Mit den inwendigen, klanglich zurückgenommenen geistlichen Liedern, die von Leben und Tod handeln, traf Reger den Andachtston der tragischen Zeit. Die Startauflage von 500 Exemplaren war bald vergriffen, 1916 und 1917 kam es zu weiteren Auflagen. Ein Vorbild für sein Opus 137 fand Reger dabei in Schemellis Gesangbuch (Leipzig, 1736), an dem einst auch Johann Sebastian Bach mitgearbeitet hatte und aus dem 1913 25 Geistliche Lieder in praktischer Ausgabe (von Hermann Roth) erschienen waren.

Aus Vespers Psalter wählte Reger bevorzugt Texte aus dem 14. bis 16. Jahrhundert, so O Herre Gott, nimm du von mir (Nr. 5) von Nikolaus von der Flüe (1417–1487) oder das anonym gedichtete Christ, deines Geistes Süßigkeit, dessen erste Strophe auf eine Basler Handschrift aus dem 14. Jahrhundert zurückgeht.
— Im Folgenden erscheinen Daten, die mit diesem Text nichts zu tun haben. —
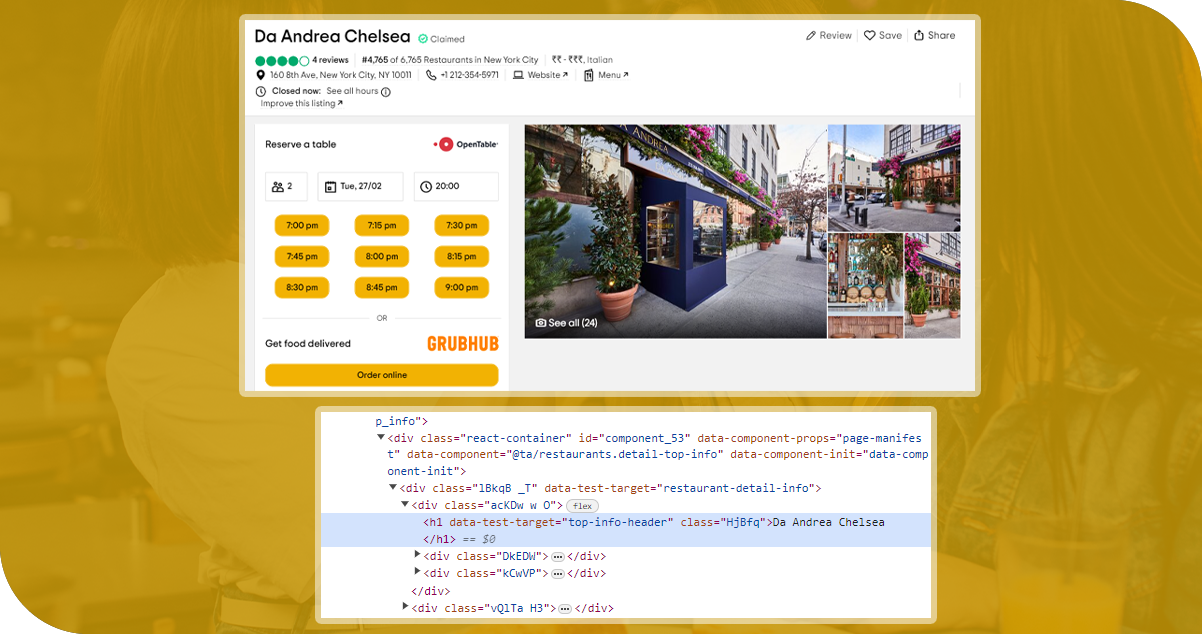Click the phone icon beside +1 212-354-5971
Image resolution: width=1202 pixels, height=634 pixels.
(x=431, y=75)
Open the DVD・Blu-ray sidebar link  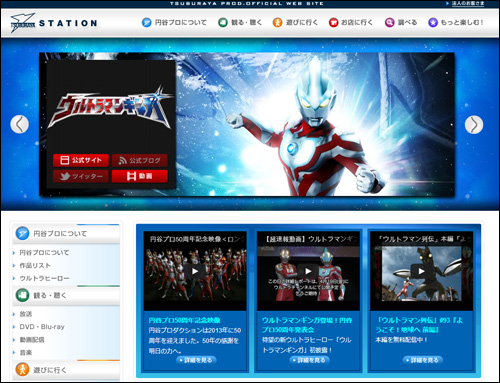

Das Grablied, derdritte Gesang der hier auf der CD präsentierten Auswahl aus Opus 137, stammt hingegen vom deutschnationalen Vormärz-Dichter Ernst Moritz Arndt und ist auf das Jahr 1818 datiert.


Reger gibt in beiden geistlichen Lied-Opera das Harmonium als eine vollgültige Besetzungsalternative zur Orgel bzw. dem Klavier an. Die Instrumentalstimme ist daher sowohl in Opus 105 als auch in Opus 137 manualiter geschrieben; spezifische Angaben für das Harmonium macht Reger freilich nicht.